London: Labour's new women's spokesman Gloria de Piero yesterday defended doing a topless photoshoot when she was a schoolgirl, saying she understood why girls make the decision to strip off.
According to the Daily Mail report, the glamorous 40-year-old former GMTV political editor was 15 when she posed for the pictures to earn money to buy herself some new clothes.
Newly promoted to Ed Miliband’s Shadow Cabinet, she revealed yesterday that she thought topless Page 3 were ‘totally out of date’.
But she added: ‘I’ve always said I don’t blame the girls. I understand how they might think it would be a way out.’
Ms de Piero said that when the truth about her photos emerged, Harriet Harman – who was the women and equalities minister at the time – provided her with ‘amazing’ support.
She told her: ‘Don’t worry, it’s absolutely fine Gloria, we wouldn’t judge you for that,’ and urged her not to ‘change’ or get ‘buttoned up’.
Born in Bradford, to Italian immigrants, Miss de Piero – who once came ahead of Kate Moss in FHM magazine’s list of the Sexiest Women In The World – has rarely spoken about her risque photoshoot.
After her secret was uncovered in 2010, the then-parliamentary candidate explained how she had been motivated by a lack of spending money after her father was forced to give up his job due to ill health.
‘It was simply that I needed some money to buy clothes,’ she said. ‘When you are 15 or 16 and you want to fit in and wear nice things, but you don’t have any and put on your school uniform even when you are allowed to be in your own clothes, nothing matters more.’
And she said that when her parents found out, they ‘went a lot less mental than I thought they would’.
Explaining how the memory still helped motivate her to campaign against sexism, she said: ‘I can understand why a girl might feel she has no option but to do something like that.’
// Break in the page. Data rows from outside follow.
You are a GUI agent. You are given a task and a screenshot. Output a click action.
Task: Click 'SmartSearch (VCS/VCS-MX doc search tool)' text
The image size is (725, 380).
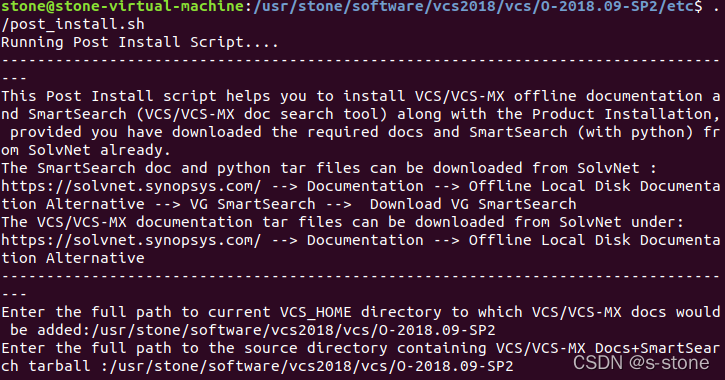tap(207, 114)
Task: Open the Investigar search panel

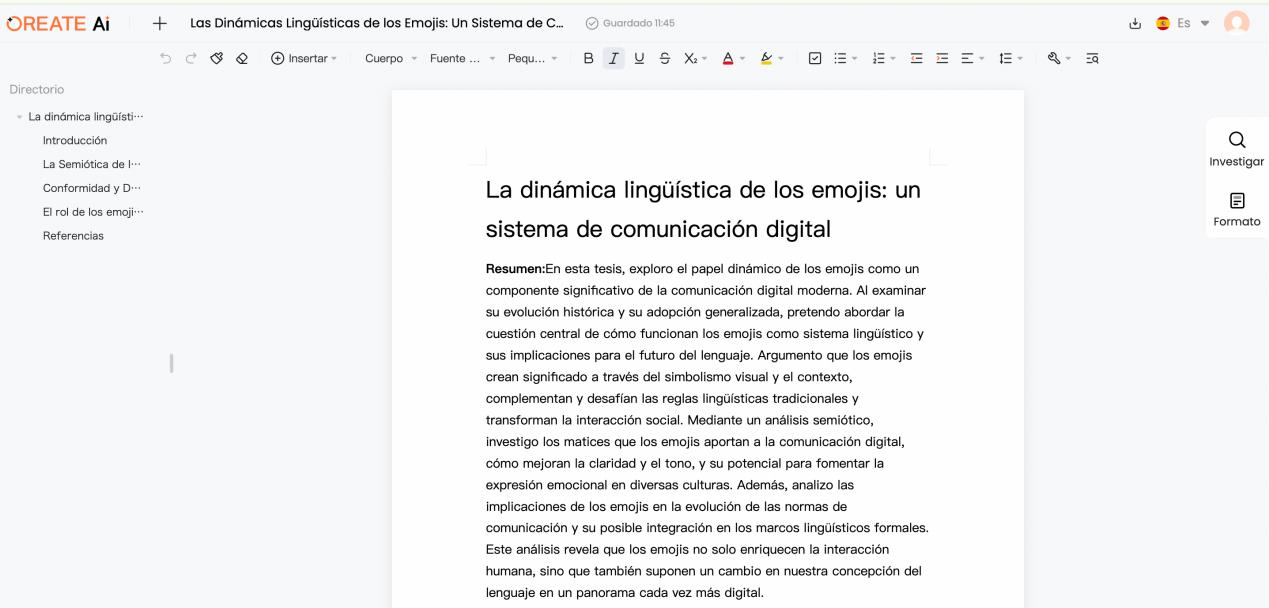Action: tap(1236, 149)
The former breakfast television presenter, who married her long-term partner last year, also revealed yesterday that at the age of about 37 she decided to concentrate on her political career rather than starting a family.
She said: ‘I’m 40 now and I’ve always said I don’t want kids, but that decision will be removed from me incredibly soon.'
But Ms de Piero, who was elected in 2010 and succeeded the disgraced Geoff Hoon in the Nottinghamshire seat of Ashfield, insisted that choosing not to have children would not harm her politically.
She has previously said she ‘never had that maternal urge’, and reacted angrily to former Tory minister Tim Loughton’s comments that Lib Dem Sarah Teather made a poor families minister because she was childless.
‘Different rules seem to apply to women,’ she said. ‘When do you ever hear someone saying “oh you might not want to employ a dad, he might have to take time off for the kids”? The most important thing is being fulfilled and this job makes me very fulfilled.’
Ms de Piero went on to say she wanted to get more ‘real’ women involved in politics. And she explained that she is still more comfortable with the style of politics outside Parliament, adding: ‘A lot of people think politics is something that men do when they’re shouting at each other.
‘I want to bring women’s views, particularly the sort of women not normally consulted, to the top table of the Labour Party.’
Ms de Piero was one of three female former breakfast presenters promoted in last week’s reshuffles by the main parties.
Former GMTV host Esther McVey became Iain Duncan Smith’s number two at the Department for Work and Pensions while Anna Soubry, a presenter on This Morning in the 1980s, became the first woman MP to serve as a defence minister.